As you can imagine, there are manifold applications to this type of technology. For example, one of the greatest challenges in marketing is collecting accurate feedback from customers. Satisfaction surveys are few and far between and often inaccurate. Hence, companies could use emotional AI to capture instantaneous human reactions to an ad or experience not from a survey but from their facial reactions.

Affectiva, a leading company using this technology, already claims it can detect emotions from any face. It collected 10M expressions from 87 countries, hand-labeled by crowd workers from Cairo. With its recent merger with Smart Eye, the company is poised to become the leader in Automotive, in-cabin driver mental state recognition for the automotive industry. This could be a valuable safety feature detecting when a driver is under the influence, sleepy, or in emotional distress.

More controversial applications include using it for surveillance as it is in the case of China’s treatment of the Uighur population. Police departments could use it as a lie-detection device in interrogations. Governments could use it to track the general mood of the population by scanning faces in the public square. Finally, employers could use it as part of the interview process to measure the mental state of an applicant.

Ethical Challenges for Emotional AI

No beginner’s guide on emotional AI without considering the ethics of its impact. Kate Crawford, a USC research professor, has sounded the alarm on emotional AI. In her recently published book and through a number of articles, she makes the case for regulating this technology. Her primary argument is that using facial recognition to detect emotions is based on shaky science. That is, the overriding premise that human emotion can universally be categorized through a set of facial expressions is faulty. It minimizes a plethora of cultural factors lending itself to dangerous bias.

This is not just conjecture, a recent University of Maryland study detected an inherent bias that tends to show black faces with more negative emotions than white faces. She also notes that the machine learning process is questionable as it is based on pictures of humans emulating emotions. The examples come from people that were told to make a type of facial expression as opposed to capturing a real reaction. This can lead to an artificial establishment of what a facial representation of emotion should look like rather than real emotional displays.

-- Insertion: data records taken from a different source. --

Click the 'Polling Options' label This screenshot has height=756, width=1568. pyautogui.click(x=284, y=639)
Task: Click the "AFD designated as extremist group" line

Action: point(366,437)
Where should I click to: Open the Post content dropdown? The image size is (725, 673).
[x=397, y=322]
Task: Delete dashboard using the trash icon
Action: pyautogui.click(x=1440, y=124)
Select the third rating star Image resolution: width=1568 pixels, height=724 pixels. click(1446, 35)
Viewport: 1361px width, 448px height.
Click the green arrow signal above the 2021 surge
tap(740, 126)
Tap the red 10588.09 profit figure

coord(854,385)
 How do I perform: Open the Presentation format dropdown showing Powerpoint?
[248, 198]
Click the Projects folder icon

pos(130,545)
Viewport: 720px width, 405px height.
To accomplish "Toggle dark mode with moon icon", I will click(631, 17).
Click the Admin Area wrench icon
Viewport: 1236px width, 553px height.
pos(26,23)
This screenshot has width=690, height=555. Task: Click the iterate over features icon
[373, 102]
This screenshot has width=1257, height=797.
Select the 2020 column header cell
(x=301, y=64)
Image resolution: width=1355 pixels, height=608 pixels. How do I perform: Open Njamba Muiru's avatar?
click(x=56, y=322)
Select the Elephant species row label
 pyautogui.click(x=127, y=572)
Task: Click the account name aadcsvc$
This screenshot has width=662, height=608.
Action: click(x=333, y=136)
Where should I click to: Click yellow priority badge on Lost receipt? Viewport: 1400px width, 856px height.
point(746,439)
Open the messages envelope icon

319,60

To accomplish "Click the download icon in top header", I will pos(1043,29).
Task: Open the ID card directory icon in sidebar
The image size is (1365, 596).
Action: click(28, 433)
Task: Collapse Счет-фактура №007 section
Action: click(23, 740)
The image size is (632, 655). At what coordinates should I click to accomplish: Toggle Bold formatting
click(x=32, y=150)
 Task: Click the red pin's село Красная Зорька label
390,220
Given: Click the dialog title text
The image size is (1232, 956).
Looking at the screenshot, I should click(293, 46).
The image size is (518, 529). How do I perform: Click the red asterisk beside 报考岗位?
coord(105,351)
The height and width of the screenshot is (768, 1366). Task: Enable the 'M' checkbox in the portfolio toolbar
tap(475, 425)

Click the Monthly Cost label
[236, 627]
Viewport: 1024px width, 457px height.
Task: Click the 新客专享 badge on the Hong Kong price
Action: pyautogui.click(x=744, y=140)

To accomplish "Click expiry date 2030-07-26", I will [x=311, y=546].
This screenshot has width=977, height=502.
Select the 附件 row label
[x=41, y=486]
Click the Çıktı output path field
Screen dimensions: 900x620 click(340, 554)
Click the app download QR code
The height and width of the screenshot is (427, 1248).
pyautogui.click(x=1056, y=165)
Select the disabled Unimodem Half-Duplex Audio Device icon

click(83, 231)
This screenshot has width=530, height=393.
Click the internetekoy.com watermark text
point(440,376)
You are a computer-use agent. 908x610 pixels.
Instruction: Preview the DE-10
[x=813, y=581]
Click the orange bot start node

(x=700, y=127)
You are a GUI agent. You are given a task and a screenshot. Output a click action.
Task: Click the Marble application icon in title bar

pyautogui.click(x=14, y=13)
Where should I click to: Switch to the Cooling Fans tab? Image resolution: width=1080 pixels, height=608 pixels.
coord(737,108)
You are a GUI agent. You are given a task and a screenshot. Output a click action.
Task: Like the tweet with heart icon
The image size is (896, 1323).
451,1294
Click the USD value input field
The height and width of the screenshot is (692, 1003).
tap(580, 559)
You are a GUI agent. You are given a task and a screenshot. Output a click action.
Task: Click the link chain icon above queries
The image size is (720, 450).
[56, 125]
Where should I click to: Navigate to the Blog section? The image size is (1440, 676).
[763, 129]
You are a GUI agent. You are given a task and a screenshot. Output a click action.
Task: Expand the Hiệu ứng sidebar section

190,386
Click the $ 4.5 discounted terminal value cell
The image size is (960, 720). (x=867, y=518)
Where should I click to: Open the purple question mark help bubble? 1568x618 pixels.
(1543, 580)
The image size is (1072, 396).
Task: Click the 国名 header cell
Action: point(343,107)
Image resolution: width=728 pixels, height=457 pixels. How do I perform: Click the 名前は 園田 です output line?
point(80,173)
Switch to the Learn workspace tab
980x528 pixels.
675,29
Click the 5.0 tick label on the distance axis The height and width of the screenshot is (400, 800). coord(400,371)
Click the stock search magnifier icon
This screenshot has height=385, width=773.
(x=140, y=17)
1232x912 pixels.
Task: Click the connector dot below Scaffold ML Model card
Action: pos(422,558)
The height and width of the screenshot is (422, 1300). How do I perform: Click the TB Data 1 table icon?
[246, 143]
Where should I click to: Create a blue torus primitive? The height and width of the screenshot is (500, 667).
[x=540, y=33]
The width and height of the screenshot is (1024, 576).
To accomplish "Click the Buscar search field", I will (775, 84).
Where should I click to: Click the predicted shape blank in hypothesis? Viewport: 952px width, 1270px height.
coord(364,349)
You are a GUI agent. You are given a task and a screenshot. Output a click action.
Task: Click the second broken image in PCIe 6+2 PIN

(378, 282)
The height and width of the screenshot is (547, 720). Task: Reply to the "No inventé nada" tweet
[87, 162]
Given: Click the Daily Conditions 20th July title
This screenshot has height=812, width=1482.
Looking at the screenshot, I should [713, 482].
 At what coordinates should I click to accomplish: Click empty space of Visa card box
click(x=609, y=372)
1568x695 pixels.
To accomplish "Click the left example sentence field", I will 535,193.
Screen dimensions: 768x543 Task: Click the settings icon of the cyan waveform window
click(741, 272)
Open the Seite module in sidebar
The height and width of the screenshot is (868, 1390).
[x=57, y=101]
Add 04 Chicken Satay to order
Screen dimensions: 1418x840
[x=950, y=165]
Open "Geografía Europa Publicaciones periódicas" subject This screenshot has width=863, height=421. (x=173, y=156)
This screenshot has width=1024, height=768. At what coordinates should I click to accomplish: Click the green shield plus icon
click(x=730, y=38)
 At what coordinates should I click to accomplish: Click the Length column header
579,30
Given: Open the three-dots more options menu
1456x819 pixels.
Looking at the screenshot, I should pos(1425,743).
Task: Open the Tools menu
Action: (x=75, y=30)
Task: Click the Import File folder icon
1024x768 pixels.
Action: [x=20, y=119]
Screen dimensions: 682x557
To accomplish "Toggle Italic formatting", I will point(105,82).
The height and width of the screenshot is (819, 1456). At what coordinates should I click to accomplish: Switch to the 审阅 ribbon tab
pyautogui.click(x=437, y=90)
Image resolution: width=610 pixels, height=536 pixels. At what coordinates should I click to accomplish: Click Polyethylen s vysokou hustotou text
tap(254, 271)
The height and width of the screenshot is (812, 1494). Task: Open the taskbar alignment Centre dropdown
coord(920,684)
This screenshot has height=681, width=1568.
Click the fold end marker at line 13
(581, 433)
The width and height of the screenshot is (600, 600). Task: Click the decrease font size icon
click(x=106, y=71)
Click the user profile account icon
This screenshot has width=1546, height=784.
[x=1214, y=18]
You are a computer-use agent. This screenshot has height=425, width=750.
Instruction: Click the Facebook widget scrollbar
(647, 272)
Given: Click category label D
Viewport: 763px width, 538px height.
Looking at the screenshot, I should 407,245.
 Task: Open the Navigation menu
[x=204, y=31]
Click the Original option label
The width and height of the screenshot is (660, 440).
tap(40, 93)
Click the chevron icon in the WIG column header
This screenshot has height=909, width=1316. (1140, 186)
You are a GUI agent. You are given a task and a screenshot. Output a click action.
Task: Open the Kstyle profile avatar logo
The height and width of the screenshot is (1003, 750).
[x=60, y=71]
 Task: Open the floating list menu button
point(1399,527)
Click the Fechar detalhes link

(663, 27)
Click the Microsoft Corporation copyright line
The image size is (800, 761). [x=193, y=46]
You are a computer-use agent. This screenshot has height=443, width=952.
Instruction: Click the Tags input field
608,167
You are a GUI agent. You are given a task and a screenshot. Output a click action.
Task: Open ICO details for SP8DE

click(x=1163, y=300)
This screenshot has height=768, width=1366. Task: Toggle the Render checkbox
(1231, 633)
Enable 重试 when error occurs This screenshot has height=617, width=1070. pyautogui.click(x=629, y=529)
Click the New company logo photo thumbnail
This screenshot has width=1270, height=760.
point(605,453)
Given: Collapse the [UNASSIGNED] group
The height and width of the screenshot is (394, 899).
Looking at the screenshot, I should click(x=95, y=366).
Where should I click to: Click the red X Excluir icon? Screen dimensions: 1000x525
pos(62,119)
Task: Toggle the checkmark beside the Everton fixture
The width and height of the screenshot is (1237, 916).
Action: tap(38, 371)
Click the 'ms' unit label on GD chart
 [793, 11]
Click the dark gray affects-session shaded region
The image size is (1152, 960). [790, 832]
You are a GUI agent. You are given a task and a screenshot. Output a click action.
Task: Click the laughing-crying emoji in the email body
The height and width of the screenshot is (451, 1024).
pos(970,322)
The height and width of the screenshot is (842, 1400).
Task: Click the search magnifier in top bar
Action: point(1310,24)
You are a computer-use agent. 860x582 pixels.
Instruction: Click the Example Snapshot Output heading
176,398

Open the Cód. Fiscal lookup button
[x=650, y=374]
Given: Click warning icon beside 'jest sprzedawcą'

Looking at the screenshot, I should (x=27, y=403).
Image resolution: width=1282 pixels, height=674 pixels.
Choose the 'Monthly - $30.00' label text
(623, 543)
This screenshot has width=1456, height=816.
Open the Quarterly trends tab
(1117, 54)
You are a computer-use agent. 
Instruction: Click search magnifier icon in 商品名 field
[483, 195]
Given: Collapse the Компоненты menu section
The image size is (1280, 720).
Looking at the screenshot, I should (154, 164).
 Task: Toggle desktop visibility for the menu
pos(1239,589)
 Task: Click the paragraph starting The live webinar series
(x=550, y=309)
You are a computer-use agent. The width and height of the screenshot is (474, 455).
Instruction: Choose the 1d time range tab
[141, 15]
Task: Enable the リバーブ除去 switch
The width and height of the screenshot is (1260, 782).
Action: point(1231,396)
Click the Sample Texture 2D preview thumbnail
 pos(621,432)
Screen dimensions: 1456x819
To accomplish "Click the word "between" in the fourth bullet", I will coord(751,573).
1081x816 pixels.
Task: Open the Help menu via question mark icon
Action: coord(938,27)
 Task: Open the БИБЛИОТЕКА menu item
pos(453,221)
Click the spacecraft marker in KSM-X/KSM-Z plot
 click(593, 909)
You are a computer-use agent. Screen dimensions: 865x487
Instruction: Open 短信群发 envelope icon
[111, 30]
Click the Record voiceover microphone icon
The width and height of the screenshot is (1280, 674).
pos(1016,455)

This is not limited to emotion detection. Instead it is part of a broader partner of error in facial recognition. In 2018 paper, MIT researcher Joy Bulowanmini analyzed disparities in the effectiveness of commercial facial recognition applications. She found that misclassification rates for dark-skinned women were up to 34% compared to 0.8% for white males.

Photo by Azamat Zhanisov on Unsplash

The Sanctity of the Human Face

The face is the window to the human soul. It the part of the body most identified with an individual’s unique identity. When we remember someone, it is their countenance that shows up in our mind. It is indeed the best indicator of our internal emotional state which may often betray the very things we speak.

Up to recently, interpreting the mystery of our faces was the job of humans and animals. What does it mean to now have machines that can intelligently decipher our inner states? This is certainly a new frontier in the human-ai interface that we must tread carefully if for no other reason than to respect the sanctity of the human soul. If left for commerce to decide, the process will most likely be faster than we as a society are comfortable with. That is where the calls for regulation are spot on.

Like every technology – the devil is in the details. It would be premature to outlaw the practice altogether as the city of Seattle has done recently. We should, however, limit and monitor its uses – especially in areas where the risk of bias can have a severe adverse impact on the individual. We must also ponder whether we want to live in a society where even our facial expressions are subject to monitoring.